2010年10月8日金曜日

熱狂と虚脱

『同日同刻』(山田風太郎)読みました。

読んだ本の感想を書くような体裁になっていながら、
なんだか自分ことばかり話してる。

わかってるんですけどね。

でも本の内容紹介だったら、
今はネットで一瞬で表示できちゃうので、
わざわざぼくがやることもないかなって思い、
今回もぼくの高校時代の昔話をちらっと。

高校生のとき部活はバドミントンをやってました。
その3年間の中で、一番熱狂した試合があったんですが、
それ、じつは自分が出た試合じゃなかったんです。

1つ上の先輩たちの引退試合。
その試合に勝ったら、ベスト4とかにいけそうな位置。
でも相手は強くて、歯が立たなかったんです。

それでも先輩たちは、
あと1点取られたら終わりってときに、
あきらめずに頑張った。

なんと十数点連取して追いついちゃったんです。

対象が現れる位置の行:

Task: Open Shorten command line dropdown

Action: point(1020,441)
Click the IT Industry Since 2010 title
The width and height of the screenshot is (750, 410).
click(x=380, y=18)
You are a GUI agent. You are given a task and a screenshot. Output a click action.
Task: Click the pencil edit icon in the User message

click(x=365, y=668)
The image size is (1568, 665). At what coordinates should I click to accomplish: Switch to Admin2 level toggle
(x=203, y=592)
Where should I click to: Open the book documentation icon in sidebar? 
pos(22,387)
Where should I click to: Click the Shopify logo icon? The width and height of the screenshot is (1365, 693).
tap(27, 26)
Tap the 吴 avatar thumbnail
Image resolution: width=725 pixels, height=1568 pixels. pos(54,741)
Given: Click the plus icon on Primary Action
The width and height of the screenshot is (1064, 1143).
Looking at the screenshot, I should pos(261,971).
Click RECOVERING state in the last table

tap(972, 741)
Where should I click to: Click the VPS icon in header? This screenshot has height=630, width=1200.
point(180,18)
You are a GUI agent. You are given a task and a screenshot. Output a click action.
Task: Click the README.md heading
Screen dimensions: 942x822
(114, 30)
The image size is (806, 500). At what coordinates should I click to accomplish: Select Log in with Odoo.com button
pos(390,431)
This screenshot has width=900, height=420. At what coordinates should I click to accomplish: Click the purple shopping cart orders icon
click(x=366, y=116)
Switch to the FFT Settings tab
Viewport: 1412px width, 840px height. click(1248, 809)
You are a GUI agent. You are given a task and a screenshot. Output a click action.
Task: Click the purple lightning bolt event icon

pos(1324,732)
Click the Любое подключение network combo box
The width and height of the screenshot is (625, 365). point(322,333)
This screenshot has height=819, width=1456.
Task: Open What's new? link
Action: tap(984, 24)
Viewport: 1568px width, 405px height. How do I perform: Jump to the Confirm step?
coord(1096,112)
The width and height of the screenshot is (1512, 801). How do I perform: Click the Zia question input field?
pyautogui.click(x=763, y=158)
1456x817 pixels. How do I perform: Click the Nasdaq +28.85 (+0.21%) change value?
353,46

やること –
1. 本文の抜粋の中で、算用数字を含む語句をすべて書き出してください。
2. 本文の抜粋の中から、「わかってるんですけどね。」を含む言葉で始まり「その試合に勝ったら、ベスト4とかにいけそうな位置。」で終わる部分を、一字も変えずにそのまま書き写してください。

結果 –
1. 2010年10月8日金曜日、3年間、1つ上、ベスト4、1点

2.
わかってるんですけどね。

でも本の内容紹介だったら、
今はネットで一瞬で表示できちゃうので、
わざわざぼくがやることもないかなって思い、
今回もぼくの高校時代の昔話をちらっと。

高校生のとき部活はバドミントンをやってました。
その3年間の中で、一番熱狂した試合があったんですが、
それ、じつは自分が出た試合じゃなかったんです。

1つ上の先輩たちの引退試合。
その試合に勝ったら、ベスト4とかにいけそうな位置。